■ **Description of the task**
Continue the mailing-list post about reducing the runtime of the stats regression test from the point where it stops.

■ **Document extract**
==========
Reducing runtime of stats regression test

From: Tom Lane <tgl(at)sss(dot)pgh(dot)pa(dot)us>
To: pgsql-hackers(at)postgreSQL(dot)org
Subject: Reducing runtime of stats regression test
Date: 2017-05-04 03:43:43
Message-ID: 17795.1493869423@sss.pgh.pa.us
Views: Raw Message | Whole Thread | Download mbox | Resend email
Thread:
Lists: pgsql-hackers

On a reasonably fast development machine, one of the biggest time sinks
while running the core regression tests is the long "sleep" calls in the
stats.sql regression test. I took a closer look at these, and I think
we could basically get rid of them.

First up is this bit at the beginning of that test script:

-- wait to let any prior tests finish dumping out stats;
-- else our messages might get lost due to contention
SELECT pg_sleep_for('2 seconds');

The stated concern isn't really all that plausible, since even if we
launch a batch of test scripts at once, they don't all finish at once,
so there's unlikely to be a big pileup of traffic to the stats collector.
But we don't have to take that on faith: in assert-enabled builds,
pgstat_send() logs any failure to send a stats message.

I have grepped the buildfarm logs for "could not send to statistics
collector" log messages during the "make check" stage (a total of 754313
runs dating back ten years). What I find is that members mereswine and
gull occasionally report "Network is down", and a few times currawong and
thrips have complained "Invalid argument", and there are exactly no other
such messages. In particular there are no EAGAIN or EWOULDBLOCK failures
that would suggest congestion on the stats collector's input. So this
is basically not something that happens at all in the regression tests,
let alone during startup of the stats test in particular.
==========
■ **Data shown**
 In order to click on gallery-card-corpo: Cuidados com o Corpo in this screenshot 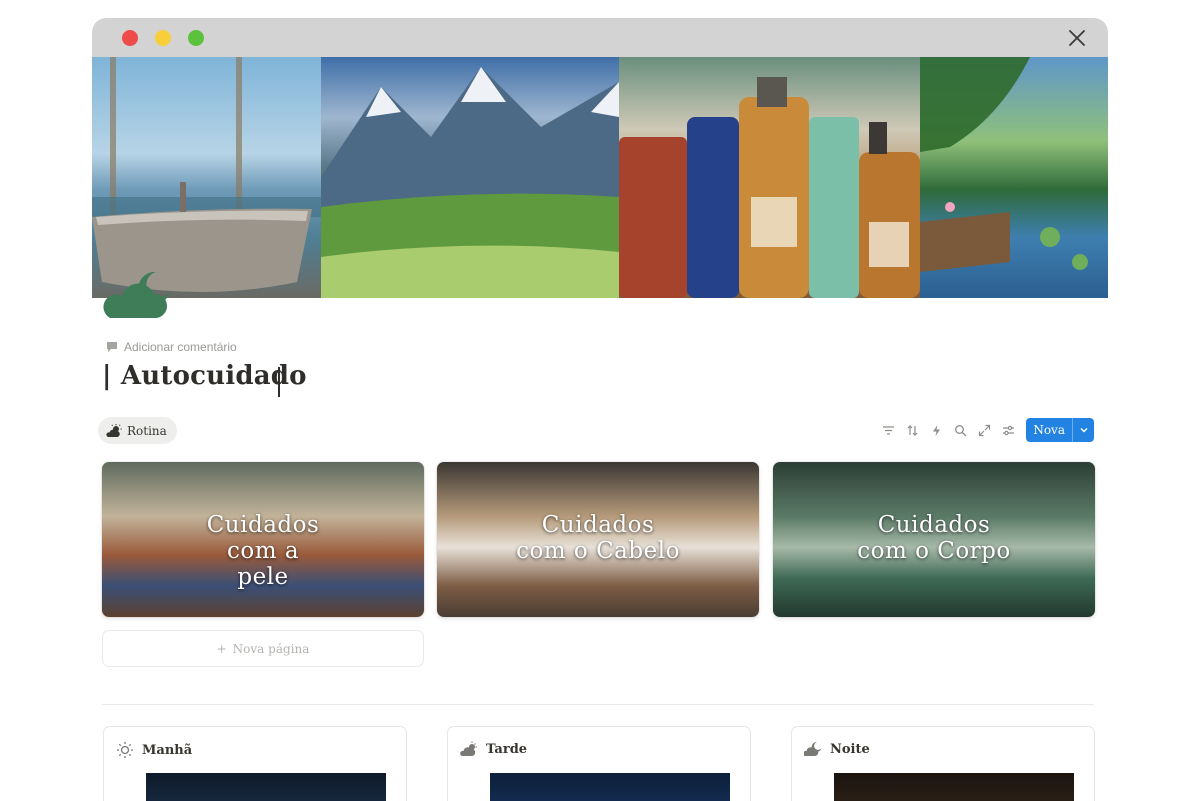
==========
■ **Exercise output**
Now, another failure mechanism that could conceivably be ameliorated
by this initial wait is if one of the immediately preceding runs has
performed a scan on tenk2 but doesn't manage to transmit that info before
stats.sql creates its initial copy of the stats counts. Then when that
count does get sent, it could look like one triggered by stats.sql itself,
fooling the test. But that seems rather unlikely, because tenk2 isn't
touched by very many test scripts. And even if it did happen that would
not cause an observed test failure; at worst it would obscure a failure
that we should have detected. I'm doubtful that this is worth losing any
sleep over.

In short, I think we could just drop the above wait altogether,
and be no worse off. The only useful thing it's doing for us is
exercising pg_sleep_for(), which is otherwise untested ... but we
can transfer that responsibility into wait_for_stats().

The other significant delay in stats.sql is

-- force the rate-limiting logic in pgstat_report_stat() to time out
-- and send a message
SELECT pg_sleep(1.0);

Now, we do seem to need a delay there, because the rate-limiting logic
is unlikely to have permitted the count from the immediately preceding
statement to have gotten sent right then, and the count won't get
sent at all while we're inside wait_for_stats (since backends only
send stats just before going idle). But there's more than one way
to skin this cat. We can just start a new connection with \c, and
let wait_for_stats wait for the old one to send its stats before quitting.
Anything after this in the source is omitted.